WORK TASK — Beneath this instruction is a listing; print exactly the lines in it starting at the line that contains "Open the calendar" and going through the line that contains "Given: Bookmark this post".

DATASET ENTRIES —
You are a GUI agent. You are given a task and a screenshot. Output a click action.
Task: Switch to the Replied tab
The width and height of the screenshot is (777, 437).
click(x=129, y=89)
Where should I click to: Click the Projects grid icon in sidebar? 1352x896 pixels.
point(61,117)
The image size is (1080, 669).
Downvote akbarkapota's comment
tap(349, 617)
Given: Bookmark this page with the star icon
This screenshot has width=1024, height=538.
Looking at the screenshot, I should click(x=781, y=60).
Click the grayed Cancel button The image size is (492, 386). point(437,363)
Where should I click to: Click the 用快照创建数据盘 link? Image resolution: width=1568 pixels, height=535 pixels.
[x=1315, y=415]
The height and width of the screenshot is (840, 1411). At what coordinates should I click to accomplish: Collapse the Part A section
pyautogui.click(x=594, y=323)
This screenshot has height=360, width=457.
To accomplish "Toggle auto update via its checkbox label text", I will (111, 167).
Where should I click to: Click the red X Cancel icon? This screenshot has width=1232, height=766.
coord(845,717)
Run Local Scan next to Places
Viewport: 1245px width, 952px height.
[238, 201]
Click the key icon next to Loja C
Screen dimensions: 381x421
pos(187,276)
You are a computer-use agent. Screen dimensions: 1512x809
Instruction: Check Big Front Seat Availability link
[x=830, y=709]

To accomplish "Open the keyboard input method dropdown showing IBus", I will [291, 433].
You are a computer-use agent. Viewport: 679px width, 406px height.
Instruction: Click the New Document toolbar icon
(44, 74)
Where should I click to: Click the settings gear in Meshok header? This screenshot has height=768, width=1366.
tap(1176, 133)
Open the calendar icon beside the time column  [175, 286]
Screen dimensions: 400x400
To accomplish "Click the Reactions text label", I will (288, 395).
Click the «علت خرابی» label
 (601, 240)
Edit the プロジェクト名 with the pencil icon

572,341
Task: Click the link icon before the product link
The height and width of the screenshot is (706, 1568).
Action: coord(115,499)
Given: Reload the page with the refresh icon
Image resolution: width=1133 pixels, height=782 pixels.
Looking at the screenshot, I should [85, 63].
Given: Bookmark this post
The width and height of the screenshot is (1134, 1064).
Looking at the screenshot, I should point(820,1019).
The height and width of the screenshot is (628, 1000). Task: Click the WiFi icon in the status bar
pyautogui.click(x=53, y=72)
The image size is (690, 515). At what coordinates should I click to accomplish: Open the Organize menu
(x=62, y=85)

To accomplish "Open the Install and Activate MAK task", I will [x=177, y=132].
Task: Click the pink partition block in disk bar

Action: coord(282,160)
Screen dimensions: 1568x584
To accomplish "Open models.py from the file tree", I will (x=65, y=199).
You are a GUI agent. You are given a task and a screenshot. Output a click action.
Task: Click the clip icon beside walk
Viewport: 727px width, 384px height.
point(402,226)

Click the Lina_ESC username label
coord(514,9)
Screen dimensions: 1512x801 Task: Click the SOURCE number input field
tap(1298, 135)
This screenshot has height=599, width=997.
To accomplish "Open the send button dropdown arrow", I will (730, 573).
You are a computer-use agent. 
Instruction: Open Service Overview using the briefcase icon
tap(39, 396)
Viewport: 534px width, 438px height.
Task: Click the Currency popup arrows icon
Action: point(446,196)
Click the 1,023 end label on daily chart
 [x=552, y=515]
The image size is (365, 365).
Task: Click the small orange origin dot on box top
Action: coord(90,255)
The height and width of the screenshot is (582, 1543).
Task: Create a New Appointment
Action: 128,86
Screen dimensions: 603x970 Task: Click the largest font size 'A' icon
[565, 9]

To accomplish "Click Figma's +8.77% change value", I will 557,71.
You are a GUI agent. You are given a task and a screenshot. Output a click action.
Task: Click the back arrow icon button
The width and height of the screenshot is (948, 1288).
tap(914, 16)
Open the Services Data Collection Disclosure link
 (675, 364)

PROBLEM SOLUTION —
Open the calendar icon beside the time column  [175, 286]
Screen dimensions: 400x400
To accomplish "Click the Reactions text label", I will (288, 395).
Click the «علت خرابی» label
 (601, 240)
Edit the プロジェクト名 with the pencil icon

572,341
Task: Click the link icon before the product link
The height and width of the screenshot is (706, 1568).
Action: coord(115,499)
Given: Reload the page with the refresh icon
Image resolution: width=1133 pixels, height=782 pixels.
Looking at the screenshot, I should [85, 63].
Given: Bookmark this post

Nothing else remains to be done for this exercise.